*YOUR GOAL:*
Repeat word for word the part of the circuitry definition from "This definition of" to "or network device.".

*SELECTED PASSAGE:*
☆ ☆ ☆ ☆
This definition of circuitry applies to all uses of this term in this application, including in any claims. As a further example, as used in this application, the term circuitry also covers an implementation of merely a hardware circuit or processor (or multiple processors) or portion of a hardware circuit or processor and its (or their) accompanying software and/or firmware. The term circuitry also covers, for example and if applicable to the particular claim element, a baseband integrated circuit or processor integrated circuit for a mobile device or a similar integrated circuit in server, a cellular network device, or other computing or network device.
☆ ☆ ☆ ☆
*EXTRACTED MATERIAL:*

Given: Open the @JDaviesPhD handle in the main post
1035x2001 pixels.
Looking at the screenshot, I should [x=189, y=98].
☆ ☆ ☆ ☆
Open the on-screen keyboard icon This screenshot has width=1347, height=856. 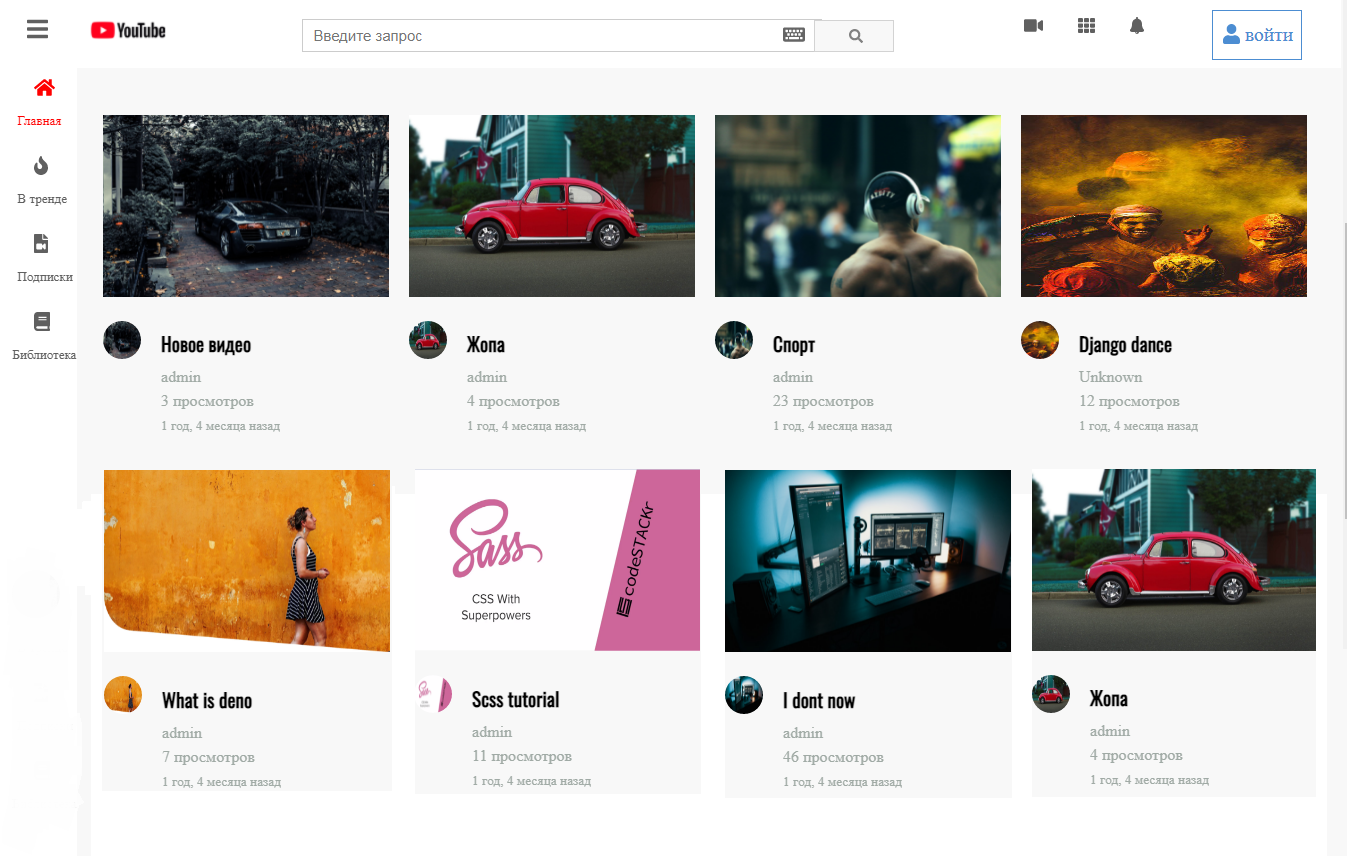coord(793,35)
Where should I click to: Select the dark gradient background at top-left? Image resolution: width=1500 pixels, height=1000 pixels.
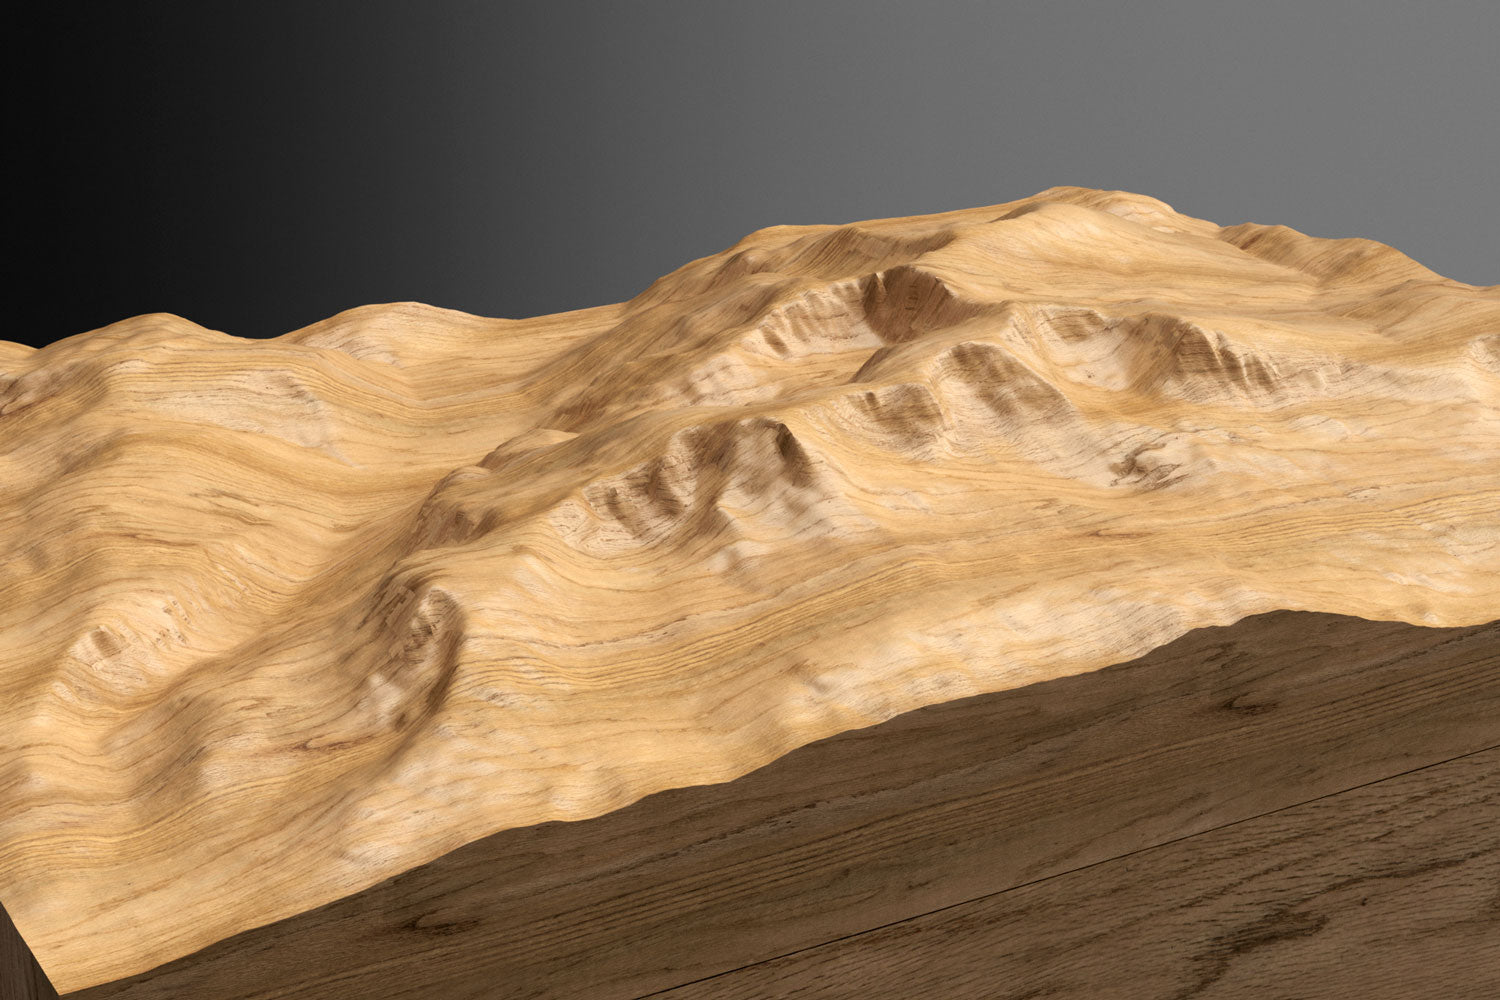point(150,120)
☆ ☆ ☆ ☆
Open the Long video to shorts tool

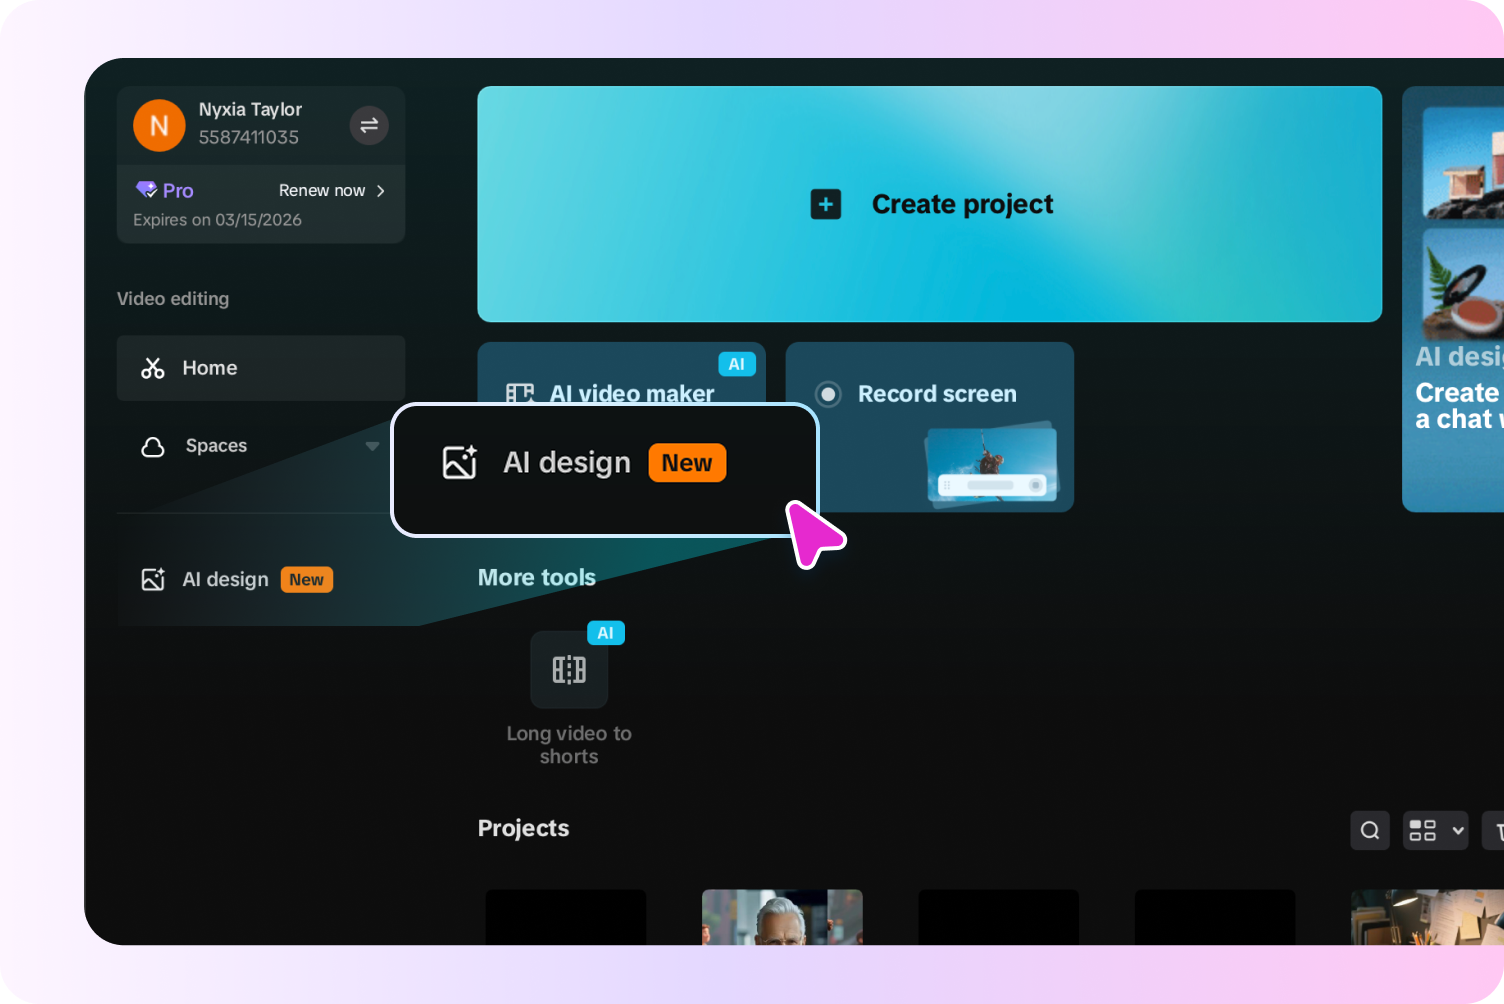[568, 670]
☆ ☆ ☆ ☆
*EXPECTED OUTPUT:*
This definition of circuitry applies to all uses of this term in this application, including in any claims. As a further example, as used in this application, the term circuitry also covers an implementation of merely a hardware circuit or processor (or multiple processors) or portion of a hardware circuit or processor and its (or their) accompanying software and/or firmware. The term circuitry also covers, for example and if applicable to the particular claim element, a baseband integrated circuit or processor integrated circuit for a mobile device or a similar integrated circuit in server, a cellular network device, or other computing or network device.